▶ _DATA SHOWN_
>>>

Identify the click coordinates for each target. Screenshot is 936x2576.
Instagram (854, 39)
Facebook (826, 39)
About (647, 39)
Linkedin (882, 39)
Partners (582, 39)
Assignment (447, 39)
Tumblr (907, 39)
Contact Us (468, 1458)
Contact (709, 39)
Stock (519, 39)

<<<

▶ _THE EXERCISE_
Scale the listing above by rewriting every line, the opening line included, with each x and y coordinate multiplied by 1.05 and rounded to the nearest whole number, halves rounding up. Leave the numbers in the opening line as they are.

▶ _RIGHT ANSWER_
Identify the click coordinates for each target. Screenshot is 936x2576.
Instagram (897, 41)
Facebook (867, 41)
About (679, 41)
Linkedin (926, 41)
Partners (611, 41)
Assignment (469, 41)
Tumblr (952, 41)
Contact Us (491, 1531)
Contact (744, 41)
Stock (545, 41)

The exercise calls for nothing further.